Les marcheurs ont le feu. A peine Yoann Diniz venait-il de battre le record du monde des 20 km que le japonais Yusuke Suzuki lui volait son bien en réalisant 1h 16’36 ».

 

Les marcheurs ont le feu aux fesses en ce début de printemps. Une année 2015 qui avait pourtant bien mal débutée par le démantèlement de l’armée russe, la fameuse école de Saransk décapitée pour dopage organisée et institutionnalisée.
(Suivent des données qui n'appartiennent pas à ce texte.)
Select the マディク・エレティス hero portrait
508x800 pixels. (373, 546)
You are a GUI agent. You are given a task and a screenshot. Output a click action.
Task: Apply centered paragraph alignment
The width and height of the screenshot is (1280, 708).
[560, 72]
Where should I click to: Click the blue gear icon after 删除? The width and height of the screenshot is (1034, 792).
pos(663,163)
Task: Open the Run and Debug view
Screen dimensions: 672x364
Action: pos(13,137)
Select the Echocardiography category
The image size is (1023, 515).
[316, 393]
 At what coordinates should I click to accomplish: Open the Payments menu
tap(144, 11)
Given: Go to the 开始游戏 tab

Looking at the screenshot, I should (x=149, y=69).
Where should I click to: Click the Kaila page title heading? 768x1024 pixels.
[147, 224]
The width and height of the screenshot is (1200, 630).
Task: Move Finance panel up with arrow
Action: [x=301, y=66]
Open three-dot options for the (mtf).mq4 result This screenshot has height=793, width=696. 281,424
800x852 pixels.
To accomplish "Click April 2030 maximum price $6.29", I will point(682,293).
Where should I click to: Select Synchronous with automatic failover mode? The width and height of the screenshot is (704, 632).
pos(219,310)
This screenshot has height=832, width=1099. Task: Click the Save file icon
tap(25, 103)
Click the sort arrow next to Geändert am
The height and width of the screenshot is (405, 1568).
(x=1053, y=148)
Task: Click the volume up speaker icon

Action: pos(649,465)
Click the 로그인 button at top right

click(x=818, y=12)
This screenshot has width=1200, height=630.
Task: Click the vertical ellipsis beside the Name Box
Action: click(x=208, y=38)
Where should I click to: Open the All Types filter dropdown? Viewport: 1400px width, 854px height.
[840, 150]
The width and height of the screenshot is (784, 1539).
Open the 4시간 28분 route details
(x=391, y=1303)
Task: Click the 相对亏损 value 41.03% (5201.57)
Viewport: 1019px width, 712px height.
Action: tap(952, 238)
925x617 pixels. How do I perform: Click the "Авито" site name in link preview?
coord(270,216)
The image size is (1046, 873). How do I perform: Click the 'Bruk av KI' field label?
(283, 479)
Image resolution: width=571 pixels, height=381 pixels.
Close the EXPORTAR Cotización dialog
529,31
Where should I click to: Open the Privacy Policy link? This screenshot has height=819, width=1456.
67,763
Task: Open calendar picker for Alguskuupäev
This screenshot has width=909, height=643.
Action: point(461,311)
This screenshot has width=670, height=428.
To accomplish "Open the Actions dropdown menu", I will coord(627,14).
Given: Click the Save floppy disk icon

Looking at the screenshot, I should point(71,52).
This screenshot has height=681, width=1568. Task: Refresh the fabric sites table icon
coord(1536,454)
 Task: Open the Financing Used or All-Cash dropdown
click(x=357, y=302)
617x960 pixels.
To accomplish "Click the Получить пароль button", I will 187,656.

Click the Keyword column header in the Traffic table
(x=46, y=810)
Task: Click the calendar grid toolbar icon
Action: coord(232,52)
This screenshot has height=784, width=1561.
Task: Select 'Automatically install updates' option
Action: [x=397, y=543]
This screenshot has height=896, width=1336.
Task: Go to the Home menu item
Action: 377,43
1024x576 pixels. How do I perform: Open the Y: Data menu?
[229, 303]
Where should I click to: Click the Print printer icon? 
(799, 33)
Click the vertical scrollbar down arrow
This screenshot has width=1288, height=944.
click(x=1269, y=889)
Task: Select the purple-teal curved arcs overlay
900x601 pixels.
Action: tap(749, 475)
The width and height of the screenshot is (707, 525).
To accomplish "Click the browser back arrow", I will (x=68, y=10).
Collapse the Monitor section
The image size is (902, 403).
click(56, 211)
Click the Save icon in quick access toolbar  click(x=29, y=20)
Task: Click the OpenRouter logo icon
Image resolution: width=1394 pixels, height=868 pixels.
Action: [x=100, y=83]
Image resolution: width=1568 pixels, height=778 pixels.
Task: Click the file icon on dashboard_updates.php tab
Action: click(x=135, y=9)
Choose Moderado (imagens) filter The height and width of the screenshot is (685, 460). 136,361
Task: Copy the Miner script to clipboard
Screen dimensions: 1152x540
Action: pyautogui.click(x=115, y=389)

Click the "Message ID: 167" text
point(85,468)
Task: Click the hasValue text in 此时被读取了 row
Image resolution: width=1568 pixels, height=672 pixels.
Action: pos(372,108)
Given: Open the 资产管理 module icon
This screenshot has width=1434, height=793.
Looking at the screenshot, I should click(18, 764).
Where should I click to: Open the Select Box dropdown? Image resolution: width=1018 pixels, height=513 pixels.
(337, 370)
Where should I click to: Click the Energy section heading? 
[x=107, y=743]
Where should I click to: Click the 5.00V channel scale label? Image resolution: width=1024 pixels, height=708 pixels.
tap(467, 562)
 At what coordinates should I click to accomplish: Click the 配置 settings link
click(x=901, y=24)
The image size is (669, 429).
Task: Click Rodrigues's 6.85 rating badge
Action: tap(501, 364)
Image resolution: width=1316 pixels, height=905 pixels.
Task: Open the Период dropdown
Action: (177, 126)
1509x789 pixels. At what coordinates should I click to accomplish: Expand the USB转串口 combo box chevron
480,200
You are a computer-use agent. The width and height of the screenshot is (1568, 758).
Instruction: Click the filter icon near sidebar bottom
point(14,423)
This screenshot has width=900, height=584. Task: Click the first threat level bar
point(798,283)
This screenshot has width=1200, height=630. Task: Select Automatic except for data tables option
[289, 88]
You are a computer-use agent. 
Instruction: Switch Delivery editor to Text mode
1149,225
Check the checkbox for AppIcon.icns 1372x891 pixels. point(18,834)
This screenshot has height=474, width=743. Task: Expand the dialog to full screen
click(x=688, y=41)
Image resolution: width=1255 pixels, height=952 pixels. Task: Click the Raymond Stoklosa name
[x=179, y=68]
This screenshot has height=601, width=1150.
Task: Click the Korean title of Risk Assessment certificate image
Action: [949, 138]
Yusuke Suzuki à Moscou en 2013 (photo Gilles Bertrand)

Yusuke Suzuki à Moscou en 2013 (photo Gilles Bertrand)

 

Deux records du monde en une semaine ???? Un pour Diniz en 1h 07’02» établi la semaine passée à Arles et qui n’aura duré qu’une petite semaine. A peine le temps de savourer et d’échafauder des plans sur la comète, à peine le temps pour l’IAAF de ratifier ce record, que le Japonais  Yusuke Suzuki forçait le pas pour s’affranchir de cette barrière symbolique que constituent les 1h 17’. Cette zone noire presque mécanico-physiologique où la marche se trouve en point de rupture entre deux eaux. Une zone à risque maximal où l’interprétation du juge devient autant délicate que diplomatique.

Yoann Diniz a donc perdu son bien kidnappé par ce jeune marcheur de 27 ans. On le savait en forme, n’avait-il pas réalisé 1h 18’13 » en février à la lutte avec son compatriote Eiki Takahashi lors d’un 20 km disputé à Kobe où ce dernier l’avait emporté en 1h 18’03 ».  Dans sa ville natale de Nomi, Yusuke Suzuki réalise 1h 16’36» lors des championnats d’Asie avec des temps de passage suivants (sources IAAF) : 38’05 » aux 10 km (record national), 45’45 » aux 12 km, 53’23 » aux 14 km,  1h 01’07 » aux 16 km.

 

Certes Yusuke Suzuki ne débarque pas de nulle part, il se fait remarquer chez les cadets et les juniors en remportant un podium lors des mondiaux 2005 et 2006, mais passé chez les seniors, son palmarès est aussi mince qu’une feuille d’algue séchée. 42, 8, 36, 12, telles sont les places qu’il enregistre lors des quatre derniers grands rendez vous mondiaux que furent Berlin, Daegu, Londres et Moscou.

Ces deux records battus en une semaine relance l’intérêt pour le 20 km marche. A Pékin, la lutte s’annonce sévère, d’autant plus que les marcheurs chinois, à domicile, chercheront à se joindre dans cette bataille de chef où la qualité du style sera essentielle pour s’imposer. Yoann Diniz connait déjà ses adversaires. A Lugano, une semaine après Arles, il posait une seconde mine en 1h17’22 ».